«Il presidente ed amministratore delagato, il 21 dicembre scorso, mi ha rassegnato delle sostanziali dimissioni, quantunque lui parli di autosospensione, dalla doppia carica. Il Cda, in una riunione tenutasi il 24 dicembre, anche alla mia presenza, ne ha preso atto. Allo stato, Amet è regolarmente retta dal consigliere con le funzioni di vice presidente (Anna De Gennaro, ndr), mentre le deleghe in capo al presidente e Ad dovrebbero essere ridistribuite, ma sul punto vi sono ancora da acquisire pareri prima di procedere. Se De Toma sia, oggi, autosospeso o realmente dimissionario, come il sottoscritto “stricto iure”, ha fatto mettere a verbale in quella riunione del 24 dicembre, potrei valutare anche la revoca dell’intero Cda pur di evitare che nell’azienda si prolunghino incertezze e disagi». Così il sindaco, Gigi Riserbato, nel corso di «Appuntamento con Trani», andato in onda ieri su Radio Bombo.
Le dichiarazioni del primo cittadino diventano, indirettamente, una risposta alle domande pubblicamente formulate dal segretario provinciale di Fli, Leonardo Marinaro, con riferimento alla notizia, resa dallo stesso De Toma al nostro sito, circa le sue «dimissioni» legate alla vicenda giudiziaria che ha coinvolto, fra gli altri, anche la sua persona.

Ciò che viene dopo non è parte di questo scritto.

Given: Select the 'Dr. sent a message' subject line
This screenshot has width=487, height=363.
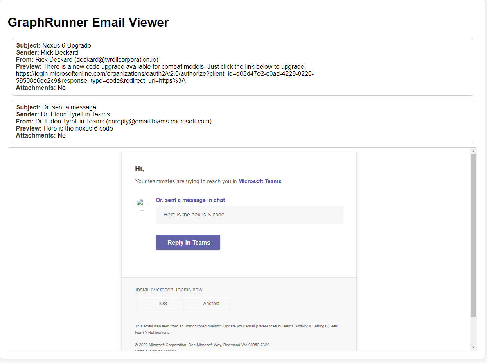Looking at the screenshot, I should point(56,107).
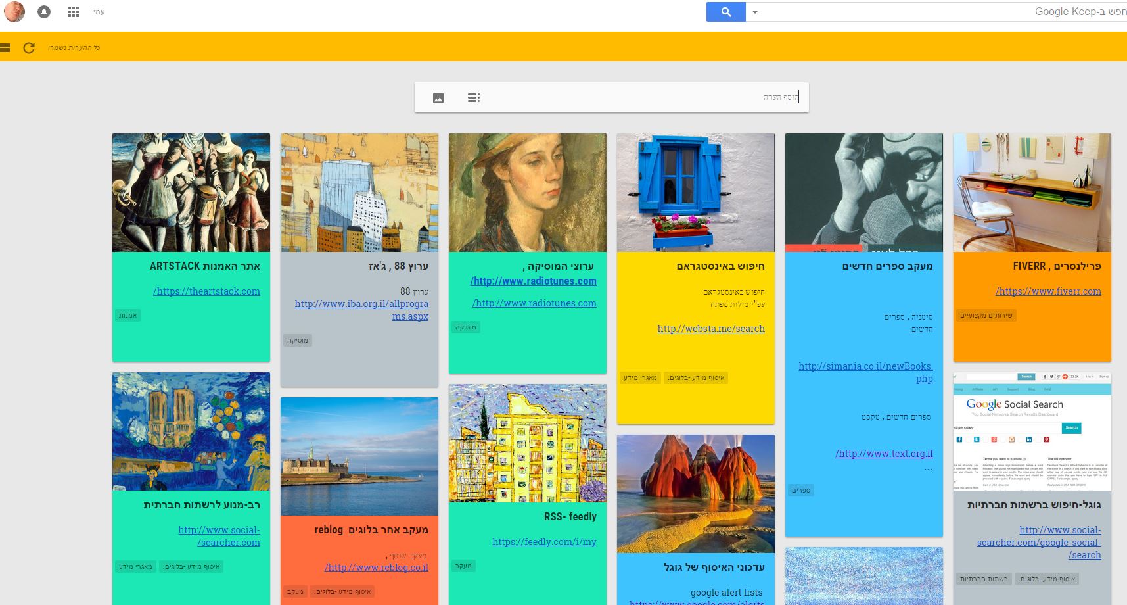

Ebbene, alla luce di quello scenario, ecco le domande di Marinaro: «Chi amministra attualmente Amet Spa? Come e da chi è composto il Cda? Lo statuto di Amet cosa prevede in tali situazioni? Perché non si provvede a nominare, con le nuove norme in vigore, un nuovo amministratore riportando l’Amet alla normalità, il che consentirebbe anche un risparmio di parecchi soldi in questo periodo di magra?». Le dichiarazioni del sindaco, potrebbero, presumibilmente, essere conferenti alle pubbliche domande dell’ex consigliere comunale.